As the show comes to a close, we would like to reflect on the experimentation, spontaneity, and prank-like qualities of this latest exhibition in order to pay true homage to one of the most gifted, yet mysterious, painters of the fifteenth century. The participating artists did not fail. With little curatorial guidance and free reign of medium and imagery, twenty-four artists presented a body of work as deeply multi-faceted, humorous, and, in the words of the show’s curator, Jerry Cullum, “weirdly impossible to interpret as Hieronymus Bosch.” An appropriate presentation to honor the fascination surrounding the artist to say the least.

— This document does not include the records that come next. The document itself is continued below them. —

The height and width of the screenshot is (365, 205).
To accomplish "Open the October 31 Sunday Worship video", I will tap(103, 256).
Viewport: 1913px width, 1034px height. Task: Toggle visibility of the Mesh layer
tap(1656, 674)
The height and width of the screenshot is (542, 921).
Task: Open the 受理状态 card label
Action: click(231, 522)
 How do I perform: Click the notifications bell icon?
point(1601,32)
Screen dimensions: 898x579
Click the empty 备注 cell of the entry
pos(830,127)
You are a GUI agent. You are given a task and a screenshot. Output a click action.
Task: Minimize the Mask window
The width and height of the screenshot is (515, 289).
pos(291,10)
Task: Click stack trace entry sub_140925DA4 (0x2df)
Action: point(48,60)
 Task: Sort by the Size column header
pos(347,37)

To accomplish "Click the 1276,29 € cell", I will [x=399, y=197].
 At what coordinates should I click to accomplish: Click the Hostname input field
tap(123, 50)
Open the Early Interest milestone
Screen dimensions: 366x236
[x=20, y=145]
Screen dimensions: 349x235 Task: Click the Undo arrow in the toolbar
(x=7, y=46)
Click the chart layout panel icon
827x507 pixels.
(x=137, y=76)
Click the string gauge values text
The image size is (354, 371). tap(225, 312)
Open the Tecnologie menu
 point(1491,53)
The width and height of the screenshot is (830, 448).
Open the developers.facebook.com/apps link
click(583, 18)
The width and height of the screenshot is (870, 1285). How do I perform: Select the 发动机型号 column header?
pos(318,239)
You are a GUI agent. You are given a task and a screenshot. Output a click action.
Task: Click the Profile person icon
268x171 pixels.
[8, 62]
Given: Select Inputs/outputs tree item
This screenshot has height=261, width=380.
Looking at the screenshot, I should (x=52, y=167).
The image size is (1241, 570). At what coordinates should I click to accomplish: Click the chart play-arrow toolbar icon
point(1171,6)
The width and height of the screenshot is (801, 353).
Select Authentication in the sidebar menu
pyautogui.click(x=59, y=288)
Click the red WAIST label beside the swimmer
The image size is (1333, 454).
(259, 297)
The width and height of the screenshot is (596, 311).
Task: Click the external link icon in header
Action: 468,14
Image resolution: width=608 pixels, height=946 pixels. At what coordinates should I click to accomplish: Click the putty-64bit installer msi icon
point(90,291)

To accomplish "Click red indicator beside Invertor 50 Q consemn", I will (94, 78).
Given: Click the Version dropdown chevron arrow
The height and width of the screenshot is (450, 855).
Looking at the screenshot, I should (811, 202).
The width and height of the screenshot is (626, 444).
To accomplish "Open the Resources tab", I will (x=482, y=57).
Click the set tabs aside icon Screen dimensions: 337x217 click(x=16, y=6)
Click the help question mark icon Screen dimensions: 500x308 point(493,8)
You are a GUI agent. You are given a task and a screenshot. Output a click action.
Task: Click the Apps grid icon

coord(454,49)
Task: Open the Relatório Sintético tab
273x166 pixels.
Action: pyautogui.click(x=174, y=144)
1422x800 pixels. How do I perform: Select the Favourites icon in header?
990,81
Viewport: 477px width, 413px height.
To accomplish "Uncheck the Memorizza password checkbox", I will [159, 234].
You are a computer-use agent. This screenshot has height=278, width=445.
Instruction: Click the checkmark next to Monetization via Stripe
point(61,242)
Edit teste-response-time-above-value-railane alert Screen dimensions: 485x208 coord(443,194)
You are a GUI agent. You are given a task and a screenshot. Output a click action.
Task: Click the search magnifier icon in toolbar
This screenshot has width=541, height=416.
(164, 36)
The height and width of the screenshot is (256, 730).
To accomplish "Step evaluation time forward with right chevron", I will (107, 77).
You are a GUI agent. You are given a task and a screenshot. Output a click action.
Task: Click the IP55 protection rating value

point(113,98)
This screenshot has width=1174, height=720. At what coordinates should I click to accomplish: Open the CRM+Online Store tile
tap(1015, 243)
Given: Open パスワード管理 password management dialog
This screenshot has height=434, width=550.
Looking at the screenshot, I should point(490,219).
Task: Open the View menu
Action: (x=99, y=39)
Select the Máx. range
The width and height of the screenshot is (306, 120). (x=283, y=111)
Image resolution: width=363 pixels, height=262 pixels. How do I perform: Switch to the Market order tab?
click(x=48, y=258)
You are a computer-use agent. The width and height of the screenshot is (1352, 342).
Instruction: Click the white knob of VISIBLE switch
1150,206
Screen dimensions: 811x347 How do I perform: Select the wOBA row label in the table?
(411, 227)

As we reflect on this exhibition we can internalize the intersections between humor and seriousness, sexuality and religion, macabre and aesthetically pleasing. Bosch represents a series of paradoxes that somehow bled together in an all together stunning presentation of images, colors and details. With the talent of our participating artists on display this past month, Bosch in the 21st century has come to be a carnival of confounding ideas. Ideas that will stay with us as we continue to be puzzled as well as humored by Bosch and look forward to art as an experience of both.